Many people helped revive the idea. Melbourne economist Bruce Bonyhady was drawn into disability advocacy by his experiences as father to two boys with cerebral palsy. In 2005, as chairman of disability aid group Yooralla, he realised that the current patchwork system simply did not provide enough resources to meet people’s needs.

An older man and two younger men who are standing amongst a garden backdrop smile for the camera.

Professor Bruce Bonyhady, inaugural chair of the National Disability Insurance Agency, with his sons

Bonyhady spoke to Brian Howe, a minister in the Hawke–Keating government in the 1980s and 1990s. Howe’s advice was that he had to stop thinking about disability policy as ‘welfare’, and instead think of it as ‘risk and insurance and investment’. For Bonyhady it was the lightbulb moment.

Bonyhady then consulted John Walsh, an actuary who became a quadriplegic after being injured playing rugby. An expert on workers’ compensation and motor accident insurance schemes, Walsh did more than anyone to estimate the actual costs of supporting disabled people in Australia and to design the NDIS.

Winning support

With Helen Sykes, Chair of the James Macready-Bryan Foundation, Bonyhady made a submission to Prime Minister Kevin Rudd’s Australia 2020 Summit, held in Canberra in April 2008.

Their submission was one of the ‘Big Ideas’ at the summit. As several bodies and the Disability Investment Group and the ‘Shut Out’ Reports supported the call for such a scheme, the government asked the Productivity Commission to report on possible approaches.

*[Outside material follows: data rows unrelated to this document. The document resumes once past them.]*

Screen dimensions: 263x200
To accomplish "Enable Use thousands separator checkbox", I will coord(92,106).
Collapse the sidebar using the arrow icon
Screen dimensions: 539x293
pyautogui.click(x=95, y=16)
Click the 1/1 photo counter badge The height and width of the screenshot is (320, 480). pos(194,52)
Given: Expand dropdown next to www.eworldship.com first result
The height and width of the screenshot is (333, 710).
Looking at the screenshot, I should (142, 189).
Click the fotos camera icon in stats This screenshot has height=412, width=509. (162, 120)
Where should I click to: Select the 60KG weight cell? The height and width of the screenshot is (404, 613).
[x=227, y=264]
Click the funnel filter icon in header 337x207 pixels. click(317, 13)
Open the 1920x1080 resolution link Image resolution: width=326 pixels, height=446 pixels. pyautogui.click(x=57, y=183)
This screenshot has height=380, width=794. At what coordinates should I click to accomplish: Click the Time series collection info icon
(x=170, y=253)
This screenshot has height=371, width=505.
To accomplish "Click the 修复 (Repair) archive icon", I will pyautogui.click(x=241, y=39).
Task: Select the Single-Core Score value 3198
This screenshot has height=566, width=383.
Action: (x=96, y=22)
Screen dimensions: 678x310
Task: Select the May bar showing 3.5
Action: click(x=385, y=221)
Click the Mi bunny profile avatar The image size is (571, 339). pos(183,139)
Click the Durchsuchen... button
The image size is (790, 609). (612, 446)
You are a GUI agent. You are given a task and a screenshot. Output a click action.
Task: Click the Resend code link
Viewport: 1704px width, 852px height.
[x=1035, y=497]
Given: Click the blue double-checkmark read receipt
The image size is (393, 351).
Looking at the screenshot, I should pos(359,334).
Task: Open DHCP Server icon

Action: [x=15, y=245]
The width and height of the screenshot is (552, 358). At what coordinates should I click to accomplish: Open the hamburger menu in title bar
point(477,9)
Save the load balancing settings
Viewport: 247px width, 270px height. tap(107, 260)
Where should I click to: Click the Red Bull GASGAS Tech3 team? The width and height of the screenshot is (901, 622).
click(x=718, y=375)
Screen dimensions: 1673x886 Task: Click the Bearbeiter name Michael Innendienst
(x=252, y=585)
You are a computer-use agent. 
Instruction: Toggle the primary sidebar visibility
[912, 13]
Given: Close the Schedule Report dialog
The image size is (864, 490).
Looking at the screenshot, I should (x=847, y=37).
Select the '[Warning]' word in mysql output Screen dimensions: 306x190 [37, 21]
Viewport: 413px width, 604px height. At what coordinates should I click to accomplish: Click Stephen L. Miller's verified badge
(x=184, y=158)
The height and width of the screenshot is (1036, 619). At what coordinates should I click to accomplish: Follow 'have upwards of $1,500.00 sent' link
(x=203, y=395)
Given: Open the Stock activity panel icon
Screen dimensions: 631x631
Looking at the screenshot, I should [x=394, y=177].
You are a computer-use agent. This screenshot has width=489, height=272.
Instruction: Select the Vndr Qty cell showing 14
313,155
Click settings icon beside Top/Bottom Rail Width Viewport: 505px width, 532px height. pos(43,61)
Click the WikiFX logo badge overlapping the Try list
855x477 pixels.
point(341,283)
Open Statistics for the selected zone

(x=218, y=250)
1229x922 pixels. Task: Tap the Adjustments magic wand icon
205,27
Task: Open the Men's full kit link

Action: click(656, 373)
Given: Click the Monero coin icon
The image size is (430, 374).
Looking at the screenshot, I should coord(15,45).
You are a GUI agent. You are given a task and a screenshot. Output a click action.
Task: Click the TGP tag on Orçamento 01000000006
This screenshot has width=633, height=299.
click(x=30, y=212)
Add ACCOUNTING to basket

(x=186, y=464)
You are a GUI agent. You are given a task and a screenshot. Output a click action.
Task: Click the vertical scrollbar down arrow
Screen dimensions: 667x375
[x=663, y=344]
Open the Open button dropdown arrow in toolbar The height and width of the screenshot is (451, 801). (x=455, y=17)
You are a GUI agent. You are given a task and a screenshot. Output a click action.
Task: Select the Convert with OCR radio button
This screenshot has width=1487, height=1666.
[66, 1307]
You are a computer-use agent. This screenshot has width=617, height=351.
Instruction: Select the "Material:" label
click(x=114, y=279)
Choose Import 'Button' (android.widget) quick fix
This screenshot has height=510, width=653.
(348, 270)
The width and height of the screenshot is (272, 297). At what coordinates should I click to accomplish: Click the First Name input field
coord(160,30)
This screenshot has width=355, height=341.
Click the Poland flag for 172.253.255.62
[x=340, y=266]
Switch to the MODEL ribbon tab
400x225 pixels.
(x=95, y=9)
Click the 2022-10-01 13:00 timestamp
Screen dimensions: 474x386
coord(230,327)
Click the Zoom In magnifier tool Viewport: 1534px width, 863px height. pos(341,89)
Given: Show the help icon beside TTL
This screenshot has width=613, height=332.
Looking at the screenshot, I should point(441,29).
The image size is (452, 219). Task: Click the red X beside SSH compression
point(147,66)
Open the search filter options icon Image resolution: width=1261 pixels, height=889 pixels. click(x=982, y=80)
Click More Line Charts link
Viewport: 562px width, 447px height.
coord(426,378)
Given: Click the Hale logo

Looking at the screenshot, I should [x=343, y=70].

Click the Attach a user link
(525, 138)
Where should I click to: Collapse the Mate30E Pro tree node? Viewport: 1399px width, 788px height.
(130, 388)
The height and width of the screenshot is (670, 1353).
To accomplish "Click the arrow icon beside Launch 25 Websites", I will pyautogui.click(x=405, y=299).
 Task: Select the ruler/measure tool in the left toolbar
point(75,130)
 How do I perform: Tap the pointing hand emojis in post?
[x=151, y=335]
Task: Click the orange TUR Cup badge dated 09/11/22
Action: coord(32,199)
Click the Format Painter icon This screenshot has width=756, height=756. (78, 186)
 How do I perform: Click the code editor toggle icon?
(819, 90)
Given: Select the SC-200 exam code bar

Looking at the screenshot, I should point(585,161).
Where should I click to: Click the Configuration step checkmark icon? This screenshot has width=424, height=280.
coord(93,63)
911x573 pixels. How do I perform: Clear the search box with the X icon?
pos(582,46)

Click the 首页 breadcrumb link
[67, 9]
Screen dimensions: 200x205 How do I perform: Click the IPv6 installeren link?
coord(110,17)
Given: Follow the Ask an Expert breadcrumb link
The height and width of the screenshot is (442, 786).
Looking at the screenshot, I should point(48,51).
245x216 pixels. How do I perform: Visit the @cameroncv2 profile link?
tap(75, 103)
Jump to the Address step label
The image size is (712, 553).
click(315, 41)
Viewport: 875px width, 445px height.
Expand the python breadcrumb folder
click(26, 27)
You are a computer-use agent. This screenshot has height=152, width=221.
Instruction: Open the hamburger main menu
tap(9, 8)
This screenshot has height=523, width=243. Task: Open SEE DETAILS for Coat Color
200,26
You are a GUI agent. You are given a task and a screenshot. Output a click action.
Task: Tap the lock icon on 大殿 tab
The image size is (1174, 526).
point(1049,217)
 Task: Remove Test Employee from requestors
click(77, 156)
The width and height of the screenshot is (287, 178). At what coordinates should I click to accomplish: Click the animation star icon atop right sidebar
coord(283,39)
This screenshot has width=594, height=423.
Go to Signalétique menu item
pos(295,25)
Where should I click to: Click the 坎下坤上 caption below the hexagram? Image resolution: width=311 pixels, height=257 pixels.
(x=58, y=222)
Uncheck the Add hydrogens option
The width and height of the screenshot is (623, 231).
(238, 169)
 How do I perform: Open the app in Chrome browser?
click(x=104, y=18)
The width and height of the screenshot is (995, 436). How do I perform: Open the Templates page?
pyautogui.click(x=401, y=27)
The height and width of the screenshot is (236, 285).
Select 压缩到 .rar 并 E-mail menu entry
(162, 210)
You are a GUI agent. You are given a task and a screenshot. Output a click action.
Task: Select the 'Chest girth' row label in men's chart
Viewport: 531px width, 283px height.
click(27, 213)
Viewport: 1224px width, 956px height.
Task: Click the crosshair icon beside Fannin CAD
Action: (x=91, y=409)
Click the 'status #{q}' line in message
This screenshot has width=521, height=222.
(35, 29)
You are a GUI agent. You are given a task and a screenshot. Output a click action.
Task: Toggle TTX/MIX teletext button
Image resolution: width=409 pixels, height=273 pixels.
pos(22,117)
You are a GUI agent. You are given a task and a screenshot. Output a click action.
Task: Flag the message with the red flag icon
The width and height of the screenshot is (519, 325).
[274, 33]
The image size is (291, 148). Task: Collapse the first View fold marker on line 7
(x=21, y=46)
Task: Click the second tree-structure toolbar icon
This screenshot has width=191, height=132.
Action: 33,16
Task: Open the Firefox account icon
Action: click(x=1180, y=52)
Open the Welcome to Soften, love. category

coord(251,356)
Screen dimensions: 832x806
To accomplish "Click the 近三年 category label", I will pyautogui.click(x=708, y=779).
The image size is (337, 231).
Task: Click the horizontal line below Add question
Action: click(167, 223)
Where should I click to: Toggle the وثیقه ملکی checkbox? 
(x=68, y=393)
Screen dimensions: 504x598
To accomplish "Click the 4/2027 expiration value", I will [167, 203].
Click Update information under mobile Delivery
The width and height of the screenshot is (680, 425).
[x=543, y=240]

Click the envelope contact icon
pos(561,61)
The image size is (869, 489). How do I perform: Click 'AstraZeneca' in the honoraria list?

In 2011 the Productivity Commission reported that the current system was ‘underfunded, unfair, fragmented, and inefficient’. The report – one of whose authors was John Walsh – supported the call for a National Disability Insurance Scheme. The aim was to insure the whole Australian population against the risk that they, or people they cared for, would suffer from disability. To achieve this, disability funding would need to double.

The Labor government took up the report’s recommendations. Key figures were Jenny Macklin, Minister for Disability Reform, and Bill Shorten, a former Parliamentary Secretary for Disabilities and Children’s Services. Prime Minister Julia Gillard (who had replaced Rudd in June 2010) was a strong supporter. At the same time, a huge alliance of disability and carers groups came together, through Every Australian Counts, to lobby for the plan.

Bill Shorten and two women, one holding a young girl, are seated at a table laden with refreshments.

Bill Shorten and Jenny Macklin meet Maggy and her mum at the funding announcement for the NDIS

A young girl with a big smile sits on a pink beanbag displaying a photograph of Julia Gillard. - click to view larger image
Sophie Deane proudly displays a photograph she took of Prime Minister Julia Gillard on the day she met her

Establishment of the NDIS

The National Disability Insurance Scheme Act (NDIS Act) was passed in May 2013. It had bipartisan support.

Opposition Leader Tony Abbott had earlier told disability advocate Rhonda Galbally, ‘Normally I’m Mr No, but on this occasion I’m Mr Yes!’ Galbally had contracted polio as a baby.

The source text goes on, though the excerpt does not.